Isso é importante porque, na prática de assessoria junto ao
povo, não basta convalidar-se com o sofrimento deste; urge, se se pretende um
compromisso real com os esfarrapados e as esfarrapadas do mundo, uma explicação
lógica e rigorosa da realidade, que permita compreender o porquê da situação de
opressão e que, então, propicie a possibilidade de pensar alternativas à
sociedade vigente.
Nenhum caminho, até hoje, parece melhor explicar a situação
de pauperismo presente na nossa sociedade do que o marxismo. Marx, n’O Capital,
faz uma cirúrgica análise da construção da riqueza capitalista: em aparência,
ela parece relacionada à mercadoria e à sua esfera de distribuição (gera
riqueza quem compra barato e vende caro); em essência, descobre-se que a
geração de riqueza é impossível sem a compra da força de trabalho alheia, que
produz mais valor do que recebe em salário. Assim, o trabalho, essa capacidade
humana de transformar a natureza humanizando-a e transformar-se a si mesmo
humanizando-se, torna-se atividade repetitiva, alienada, feita tendo em vista
um mísero salário e não a plena realização do ser humano. Os setores burgueses,
para lucrar, precisam utilizar meios diretos (reduções de salários, aumento da
jornada de trabalho, etc.) e indiretos (aumento da tecnologia capitalista e,
portanto, da produção e de suas forças produtivas) de exploração. A sociedade,
dessa forma, deixa de ser controlada por homens e mulheres que buscam
humanizar-se, mas sim por pequenos grupos que, cegados pela busca do aumento da
produção e das riquezas, constroem uma sociedade com prioridades invertidas: o
ser humano passa a ser governado pelo ímpeto do capital de acumular-se
infinitamente, insaciavelmente.

◆ ◆ ◆ ◆ ◆

■ **TAREFAS A RESOLVER**:
**A)** Devolva o trecho do texto sobre a análise marxista da riqueza que vai de "Isso é importante" até "sociedade vigente.", inclusive.
**B)** No texto sobre a análise marxista da riqueza, a que a riqueza capitalista parece estar relacionada em aparência?
**C)** Prolongue o texto sobre a análise marxista da riqueza a partir do ponto em que ele termina.

■ **MATERIAL COLETADO**:
◆ ◆ ◆ ◆ ◆

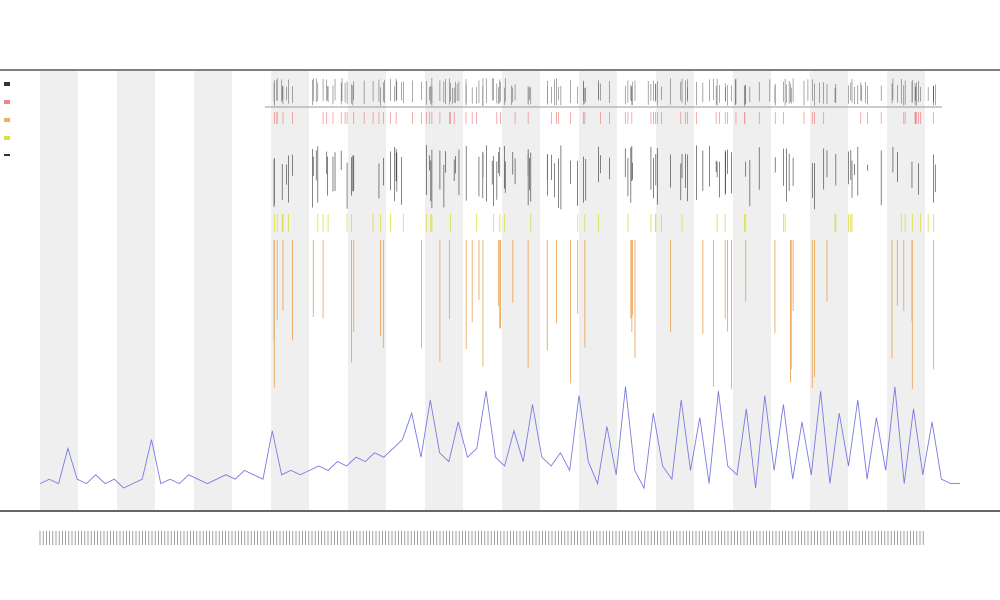  I want to click on legend, so click(7, 119).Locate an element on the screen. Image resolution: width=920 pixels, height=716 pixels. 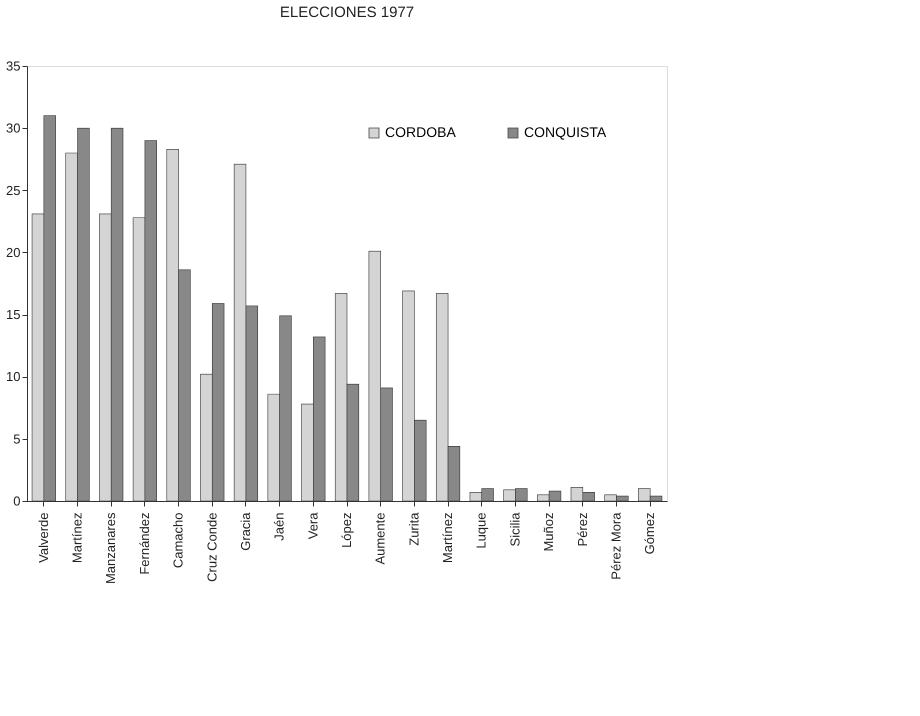
y-tick-label: 10 is located at coordinates (13, 376).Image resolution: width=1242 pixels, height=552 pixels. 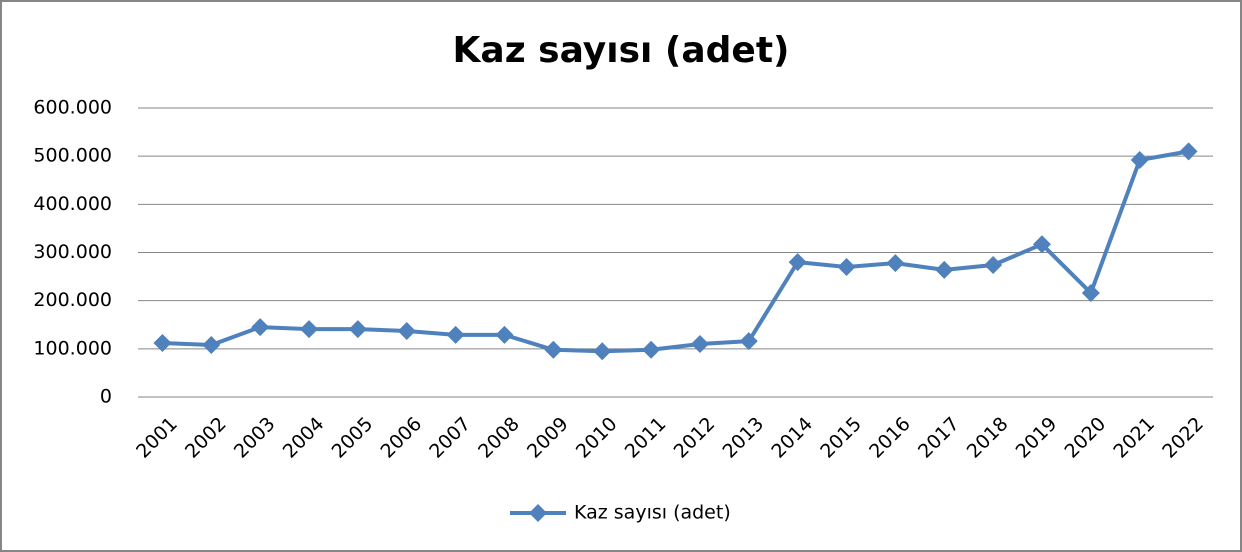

◆ ◆ ◆ ◆ ◆

■ **RESPOSTAS**:
**A)**
Isso é importante porque, na prática de assessoria junto ao
povo, não basta convalidar-se com o sofrimento deste; urge, se se pretende um
compromisso real com os esfarrapados e as esfarrapadas do mundo, uma explicação
lógica e rigorosa da realidade, que permita compreender o porquê da situação de
opressão e que, então, propicie a possibilidade de pensar alternativas à
sociedade vigente.

**B)** À mercadoria e à sua esfera de distribuição.

**C)**
Contudo, o rigoroso método usado por Marx para a apreensão
da realidade não serve apenas para a denúncia dos problemas da sociedade; ele
nos sugere a busca de alternativas para a construção de uma humanidade
emancipada.
Sua atuação política e teórica esteve estreitamente ligada à
organização do operariado: participou em reuniões de seitas socialistas de
trabalhadores franceses, defendeu as revoltas dos tecelões da Silésia em 1844
contra as opiniões de antigos companheiros, participou da Liga dos Comunistas,
atuou durante as insurreições de 1848, teve estreitos laços com o movimento
cartista na Inglaterra, teve parte protagonista na Primeira Internacional dos
Trabalhadores, acompanhou ativamente o breve governo da Comuna de Paris e
fez-se importante interlocutor para os populistas russos em sua luta contra o
tsarismo – para citar apenas alguns casos. Sempre teve tais condutas almejando
aprender com a luta dos trabalhadores e das trabalhadoras e, dela, extrair alternativas
ao capitalismo.
Lenin, por exemplo, captou com muita propriedade essa
tendência, ao comentar a relação de Marx com a Comuna de Paris:
“Alguns meses antes da Comuna, no outono de 1870, Marx,
pondo de sobreaviso os operários parisienses contra o perigo, demonstrava-lhes
que qualquer tentativa para derrubar o governo era uma tolice ditada pelo
desespero. Mas quando, em março de 1871, a batalha decisiva foi imposta aos
operários e estes a aceitaram, quando a insurreição se tornou um fato
consumado, Marx saudou com entusiasmo a revolução proletária. Apesar dos seus
sinistros prognósticos, Marx não teimou em condenar por pedantismo um movimento
‘prematuro’ [...]. Muito embora o movimento revolucionário das massas falhasse
ao seu objetivo, Marx viu nele uma experiência histórica de enorme importância,
um passo para a frente na revolução proletária universal, uma tentativa prática
mais importante do que centenas de programas e argumentos. Analisar
essa experiência, colher nela lições de tática e submeter à prova a sua teoria,
eis a tarefa que Marx se impôs” [1].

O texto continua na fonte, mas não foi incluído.